A man by the name of Caryl W. Chessman was committed of 18 individual crimes, some of which were rape, kidnap and bodily abuse. These 18 cases put together put the man in Maximum Security Prison what's the potential of a death sentence.
But because of the (possably) fraudulent nature the case it now hung in limbo.
For over 10 years a man who may or may not have been guilty of those crimes was constantly put on the edge to be murdered via lethal injection.
And if a lethal injection is even ethnically right for the crimes he was supposedly committed.
A fair bit of the film is just this man and his on-again-off-again lawyer going up against the massive bureaucracy and indifference of the court system, stacked with a bunch of people who would rather see him dead regardless of his actions.

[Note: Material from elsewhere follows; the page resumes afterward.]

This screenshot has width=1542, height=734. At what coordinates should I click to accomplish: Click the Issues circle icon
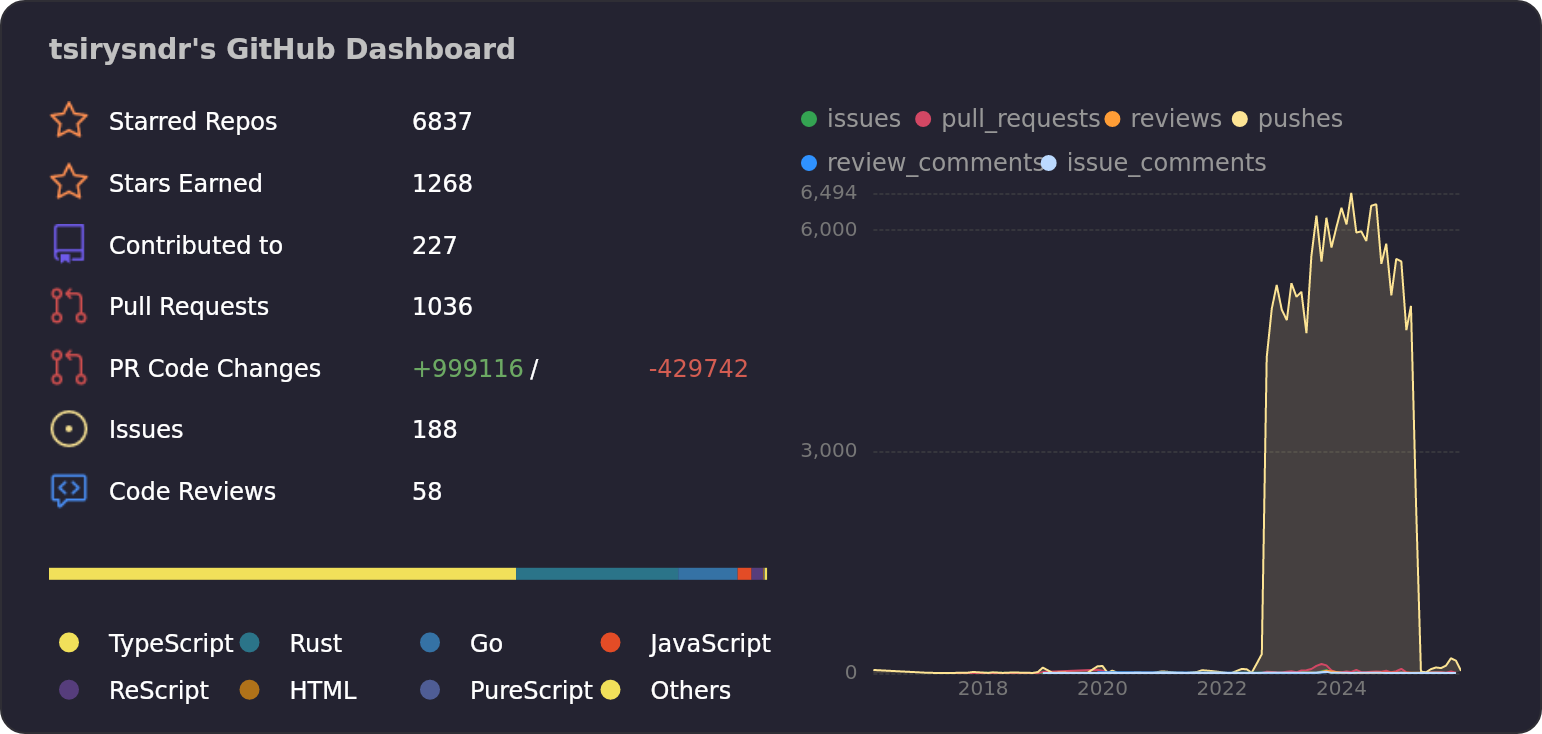(68, 429)
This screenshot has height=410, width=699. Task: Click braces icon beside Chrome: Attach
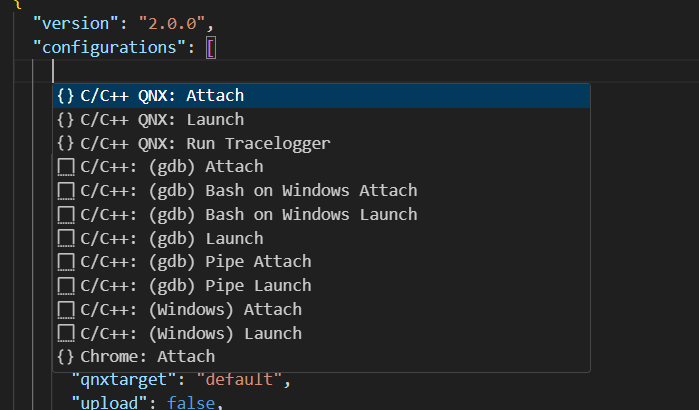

It's an interesting enough story to watch even if you can predict the ending from the onset, especially if you already know about the real life events of the man
Really the main reason I watched it was just to see Alan Alda in a more serious role.
He does them from time to time and he's usually pretty good. And he's solid enough hear, nothing that he can really sink his teeth into but still a decent performance. I think it's Talia Shire that takes away the movie in the long run. She plays his (kind of) defence attorney and I think she's the one that really gets to shine. It's just nice to see these two people in the same film. Such varied careers.
It's a fairly decent courtroom drama.
It wants to pretend like it's taking place in the late forties and fifties but it feels like a 70s film through and through especially within the first 20 minutes. Maybe that can't be helped given the lower budget and basic camera work of the movie.